Short problem A:
Answer these questions from the article about the Wi-Fi Now app:
(i) Which company did U.S. Cellular work with to launch Wi-Fi Now?
(ii) What date appears on the press release?
(iii) What is Edward Perez's position at U.S. Cellular?
Short problem B: Translate this sentence from the article about the Wi-Fi Now app into Spanish: "It will also be preloaded on future U.S. Cellular Android-powered devices."

Extracted text:
..........

US Cellular have released an app that helps their customers easily find Wi-Fi connections while they’re on the go. The app is called Wi-Fi Now and is available in the Play Store for free. Once you launch the application on your device, you will be automatically connected to known good Wi-Fi access points that are available around you. The app can also be configured to automatically connect to your Wi-Fi at home after manually entering the connection information. According to US Cellular, this feature will be pre-loaded on all of their Android devices from now on.

This can be a great application for customers looking to save data usages each month. More information available in the press release after the break!


Devicescape app helps customers seamlessly connect to Wi-Fi hotspots to manage data usage

CHICAGO (September 13, 2012) – With millions of Wi-Fi hotspots available across the country, it is becoming easier for smartphone and tablet users to stream a baseball game or download important documents while managing their data usage. U.S. Cellular has worked with Devicescape, a leader in Wi-Fi offloading services, to simplify the process even more with the launch of Wi-Fi Now, a free app that allows customers to easily connect to Wi-Fi hotspots wherever they are.

Customers can use fast Wi-Fi Internet connections on their smartphones and tablets in their home, hotels or favorite coffee shops and not worry about using their data plan allotment. Wi-Fi Now detects and automatically connects U.S. Cellular customers to the Wi-Fi hotspot, making a seamless transition from the cellular network to Wi-Fi.

“Wi-Fi Now complements our high-speed nationwide network and allows customers to easily get the data they want when they need it,” said Edward Perez, vice president of sales and marketing operations for U.S. Cellular. “Our goal is to create a better wireless experience and with the surge in demand for more data, this free app will help customers manage their usage and save money.”

U.S. Cellular customers can download the free app from the Google Play store on their Android-powered device, such as the Samsung Galaxy S III or Samsung Galaxy Tab 10.1, and it will be available soon on the U.S. Cellular shelf in the Amazon App Store. It will also be preloaded on future U.S. Cellular Android-powered devices. The app prompts users to add their own home Wi-Fi networks and automatically connects them to quality public hotspots when they are available.

In addition to Wi-Fi Now, U.S. Cellular provides additional resources for customers so they can personally manage and monitor their data usage and help ensure they are on the right plan for their needs. These tools include a data estimator on its website, data tracking on My Account, a web page dedicated to helping customers manage their data usage and recently launched data overage alerts to go along with the company’s free Overage Protection program for voice and messaging.

..........

Dataset records:
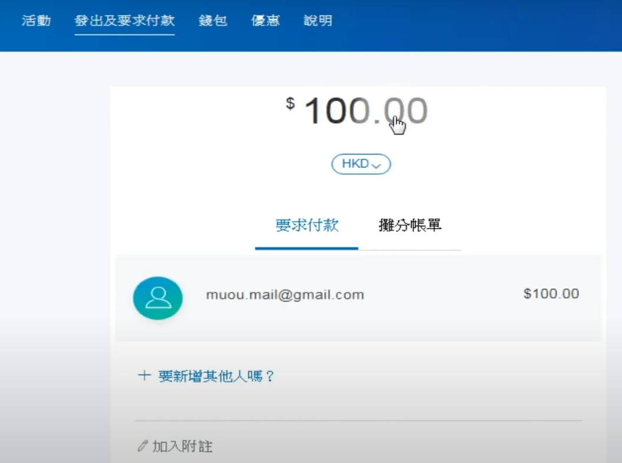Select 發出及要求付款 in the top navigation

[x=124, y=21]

..........

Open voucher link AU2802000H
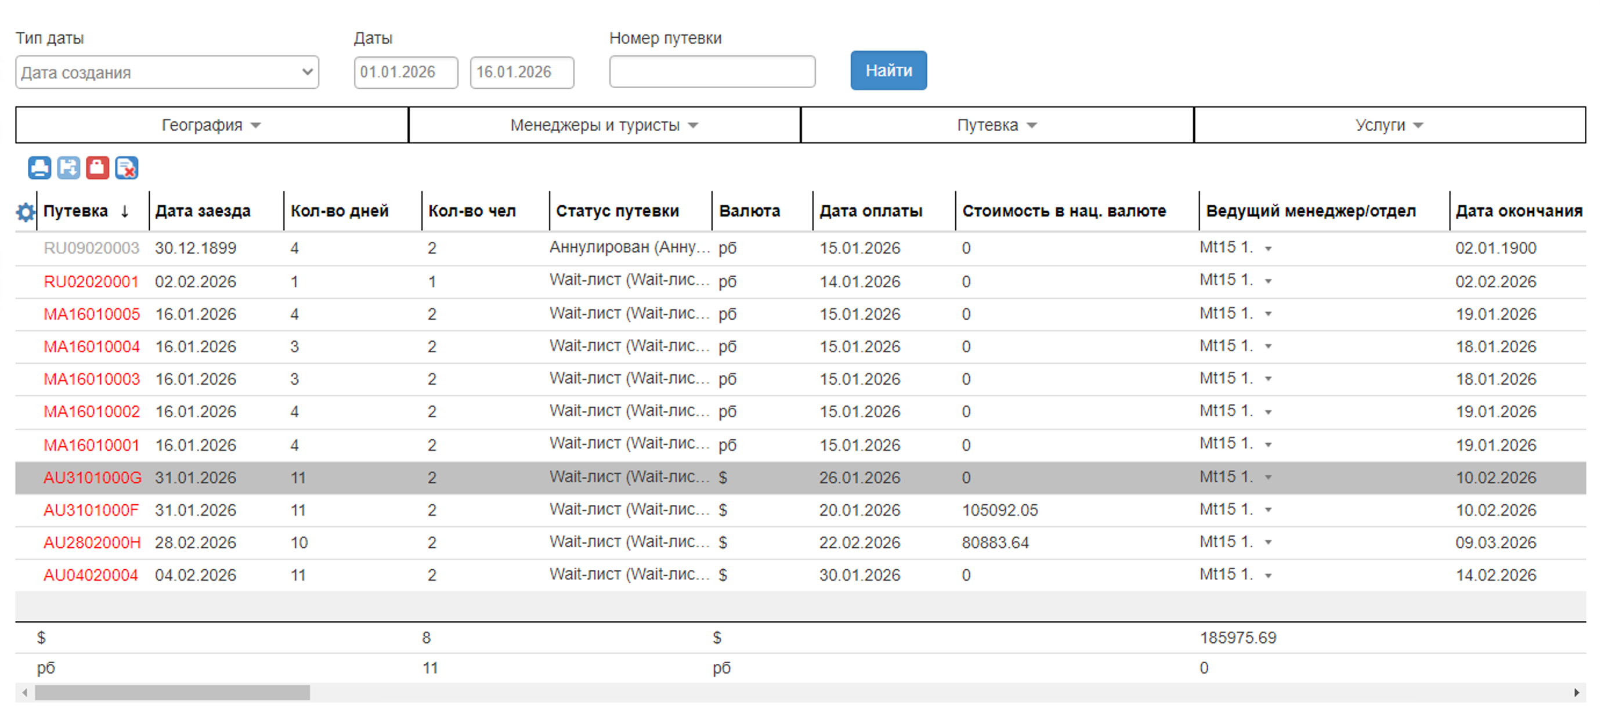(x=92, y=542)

..........

Exercise answer A:
(i) Devicescape
(ii) September 13, 2012
(iii) Vice president of sales and marketing operations

Exercise answer B: También vendrá preinstalada en los futuros dispositivos de U.S. Cellular con Android.